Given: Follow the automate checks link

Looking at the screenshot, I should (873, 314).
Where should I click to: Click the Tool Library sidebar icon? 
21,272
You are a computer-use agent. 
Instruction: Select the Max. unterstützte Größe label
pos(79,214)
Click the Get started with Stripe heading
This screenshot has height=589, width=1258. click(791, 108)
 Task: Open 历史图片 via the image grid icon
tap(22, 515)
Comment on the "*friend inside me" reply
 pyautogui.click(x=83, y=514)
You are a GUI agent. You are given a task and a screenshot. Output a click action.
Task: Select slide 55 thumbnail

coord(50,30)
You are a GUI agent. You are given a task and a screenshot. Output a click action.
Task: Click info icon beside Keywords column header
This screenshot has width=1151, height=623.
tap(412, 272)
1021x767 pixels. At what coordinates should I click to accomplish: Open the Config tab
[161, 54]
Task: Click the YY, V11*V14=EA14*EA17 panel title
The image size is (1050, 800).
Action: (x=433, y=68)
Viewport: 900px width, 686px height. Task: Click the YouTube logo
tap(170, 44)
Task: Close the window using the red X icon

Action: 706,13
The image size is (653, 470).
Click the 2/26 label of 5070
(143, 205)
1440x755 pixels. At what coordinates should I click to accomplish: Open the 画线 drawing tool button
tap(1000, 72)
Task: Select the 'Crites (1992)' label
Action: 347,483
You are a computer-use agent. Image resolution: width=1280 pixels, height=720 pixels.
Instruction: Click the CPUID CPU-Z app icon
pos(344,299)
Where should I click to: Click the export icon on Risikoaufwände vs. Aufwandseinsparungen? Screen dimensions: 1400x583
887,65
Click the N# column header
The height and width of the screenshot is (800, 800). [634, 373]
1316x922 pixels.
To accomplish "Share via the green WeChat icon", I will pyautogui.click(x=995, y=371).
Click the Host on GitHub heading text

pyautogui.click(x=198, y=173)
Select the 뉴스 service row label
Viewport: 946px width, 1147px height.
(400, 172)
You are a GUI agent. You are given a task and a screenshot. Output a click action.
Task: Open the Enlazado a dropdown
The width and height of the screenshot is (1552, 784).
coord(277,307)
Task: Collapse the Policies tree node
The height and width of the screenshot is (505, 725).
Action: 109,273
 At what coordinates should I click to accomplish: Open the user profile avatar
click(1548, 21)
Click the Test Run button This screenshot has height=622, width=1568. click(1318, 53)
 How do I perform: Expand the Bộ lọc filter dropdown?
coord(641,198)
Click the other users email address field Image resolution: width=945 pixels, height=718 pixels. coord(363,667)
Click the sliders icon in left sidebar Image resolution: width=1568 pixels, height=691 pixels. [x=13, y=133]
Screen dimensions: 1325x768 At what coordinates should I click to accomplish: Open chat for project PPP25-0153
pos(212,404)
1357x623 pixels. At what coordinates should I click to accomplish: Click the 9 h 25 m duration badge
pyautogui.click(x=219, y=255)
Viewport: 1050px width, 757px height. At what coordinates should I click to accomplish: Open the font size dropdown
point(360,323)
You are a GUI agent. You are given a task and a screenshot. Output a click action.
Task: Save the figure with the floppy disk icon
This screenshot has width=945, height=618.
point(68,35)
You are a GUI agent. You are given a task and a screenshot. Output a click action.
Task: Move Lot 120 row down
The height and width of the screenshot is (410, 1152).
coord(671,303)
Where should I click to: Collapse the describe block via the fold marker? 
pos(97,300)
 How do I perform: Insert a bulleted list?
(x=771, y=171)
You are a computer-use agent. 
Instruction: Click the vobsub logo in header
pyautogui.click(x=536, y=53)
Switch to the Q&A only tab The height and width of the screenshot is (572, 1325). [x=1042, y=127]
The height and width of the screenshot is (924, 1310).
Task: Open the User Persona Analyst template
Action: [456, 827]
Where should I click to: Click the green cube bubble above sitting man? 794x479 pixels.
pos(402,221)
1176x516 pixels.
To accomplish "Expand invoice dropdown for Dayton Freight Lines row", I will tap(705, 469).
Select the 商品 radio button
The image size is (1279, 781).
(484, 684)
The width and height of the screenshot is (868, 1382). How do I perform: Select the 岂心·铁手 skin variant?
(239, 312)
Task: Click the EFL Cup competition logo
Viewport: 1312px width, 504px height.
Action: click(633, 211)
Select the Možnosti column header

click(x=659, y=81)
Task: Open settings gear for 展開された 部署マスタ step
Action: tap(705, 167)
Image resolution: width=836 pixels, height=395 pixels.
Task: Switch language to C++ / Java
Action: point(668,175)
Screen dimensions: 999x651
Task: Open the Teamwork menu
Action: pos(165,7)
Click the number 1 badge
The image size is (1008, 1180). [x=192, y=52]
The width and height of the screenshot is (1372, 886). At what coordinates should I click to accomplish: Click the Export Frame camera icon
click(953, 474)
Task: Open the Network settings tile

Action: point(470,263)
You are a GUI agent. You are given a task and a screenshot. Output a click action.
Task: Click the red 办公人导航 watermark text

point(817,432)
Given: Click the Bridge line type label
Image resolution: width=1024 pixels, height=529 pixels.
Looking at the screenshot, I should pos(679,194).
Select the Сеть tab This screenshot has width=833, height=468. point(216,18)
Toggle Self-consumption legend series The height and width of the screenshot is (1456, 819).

--- --- ---

# ACTION ITEM
Print the records once more, exactly as written.

# EXERCISE SOLUTION
Given: Follow the automate checks link

Looking at the screenshot, I should (873, 314).
Where should I click to: Click the Tool Library sidebar icon? 
21,272
You are a computer-use agent. 
Instruction: Select the Max. unterstützte Größe label
pos(79,214)
Click the Get started with Stripe heading
This screenshot has height=589, width=1258. click(791, 108)
 Task: Open 历史图片 via the image grid icon
tap(22, 515)
Comment on the "*friend inside me" reply
 pyautogui.click(x=83, y=514)
You are a GUI agent. You are given a task and a screenshot. Output a click action.
Task: Select slide 55 thumbnail

coord(50,30)
You are a GUI agent. You are given a task and a screenshot. Output a click action.
Task: Click info icon beside Keywords column header
This screenshot has width=1151, height=623.
tap(412, 272)
1021x767 pixels. At what coordinates should I click to accomplish: Open the Config tab
[161, 54]
Task: Click the YY, V11*V14=EA14*EA17 panel title
The image size is (1050, 800).
Action: (x=433, y=68)
Viewport: 900px width, 686px height. Task: Click the YouTube logo
tap(170, 44)
Task: Close the window using the red X icon

Action: 706,13
The image size is (653, 470).
Click the 2/26 label of 5070
(143, 205)
1440x755 pixels. At what coordinates should I click to accomplish: Open the 画线 drawing tool button
tap(1000, 72)
Task: Select the 'Crites (1992)' label
Action: 347,483
You are a computer-use agent. Image resolution: width=1280 pixels, height=720 pixels.
Instruction: Click the CPUID CPU-Z app icon
pos(344,299)
Where should I click to: Click the export icon on Risikoaufwände vs. Aufwandseinsparungen? Screen dimensions: 1400x583
887,65
Click the N# column header
The height and width of the screenshot is (800, 800). [634, 373]
1316x922 pixels.
To accomplish "Share via the green WeChat icon", I will pyautogui.click(x=995, y=371).
Click the Host on GitHub heading text

pyautogui.click(x=198, y=173)
Select the 뉴스 service row label
Viewport: 946px width, 1147px height.
(400, 172)
You are a GUI agent. You are given a task and a screenshot. Output a click action.
Task: Open the Enlazado a dropdown
The width and height of the screenshot is (1552, 784).
coord(277,307)
Task: Collapse the Policies tree node
The height and width of the screenshot is (505, 725).
Action: 109,273
 At what coordinates should I click to accomplish: Open the user profile avatar
click(1548, 21)
Click the Test Run button This screenshot has height=622, width=1568. click(1318, 53)
 How do I perform: Expand the Bộ lọc filter dropdown?
coord(641,198)
Click the other users email address field Image resolution: width=945 pixels, height=718 pixels. coord(363,667)
Click the sliders icon in left sidebar Image resolution: width=1568 pixels, height=691 pixels. [x=13, y=133]
Screen dimensions: 1325x768 At what coordinates should I click to accomplish: Open chat for project PPP25-0153
pos(212,404)
1357x623 pixels. At what coordinates should I click to accomplish: Click the 9 h 25 m duration badge
pyautogui.click(x=219, y=255)
Viewport: 1050px width, 757px height. At what coordinates should I click to accomplish: Open the font size dropdown
point(360,323)
You are a GUI agent. You are given a task and a screenshot. Output a click action.
Task: Save the figure with the floppy disk icon
This screenshot has width=945, height=618.
point(68,35)
You are a GUI agent. You are given a task and a screenshot. Output a click action.
Task: Move Lot 120 row down
The height and width of the screenshot is (410, 1152).
coord(671,303)
Where should I click to: Collapse the describe block via the fold marker? 
pos(97,300)
 How do I perform: Insert a bulleted list?
(x=771, y=171)
You are a computer-use agent. 
Instruction: Click the vobsub logo in header
pyautogui.click(x=536, y=53)
Switch to the Q&A only tab The height and width of the screenshot is (572, 1325). [x=1042, y=127]
The height and width of the screenshot is (924, 1310).
Task: Open the User Persona Analyst template
Action: [456, 827]
Where should I click to: Click the green cube bubble above sitting man? 794x479 pixels.
pos(402,221)
1176x516 pixels.
To accomplish "Expand invoice dropdown for Dayton Freight Lines row", I will tap(705, 469).
Select the 商品 radio button
The image size is (1279, 781).
(484, 684)
The width and height of the screenshot is (868, 1382). How do I perform: Select the 岂心·铁手 skin variant?
(239, 312)
Task: Click the EFL Cup competition logo
Viewport: 1312px width, 504px height.
Action: click(633, 211)
Select the Možnosti column header

click(x=659, y=81)
Task: Open settings gear for 展開された 部署マスタ step
Action: tap(705, 167)
Image resolution: width=836 pixels, height=395 pixels.
Task: Switch language to C++ / Java
Action: point(668,175)
Screen dimensions: 999x651
Task: Open the Teamwork menu
Action: pos(165,7)
Click the number 1 badge
The image size is (1008, 1180). [x=192, y=52]
The width and height of the screenshot is (1372, 886). At what coordinates should I click to accomplish: Click the Export Frame camera icon
click(953, 474)
Task: Open the Network settings tile

Action: point(470,263)
You are a GUI agent. You are given a task and a screenshot. Output a click action.
Task: Click the red 办公人导航 watermark text

point(817,432)
Given: Click the Bridge line type label
Image resolution: width=1024 pixels, height=529 pixels.
Looking at the screenshot, I should pos(679,194).
Select the Сеть tab This screenshot has width=833, height=468. point(216,18)
Toggle Self-consumption legend series The height and width of the screenshot is (1456, 819).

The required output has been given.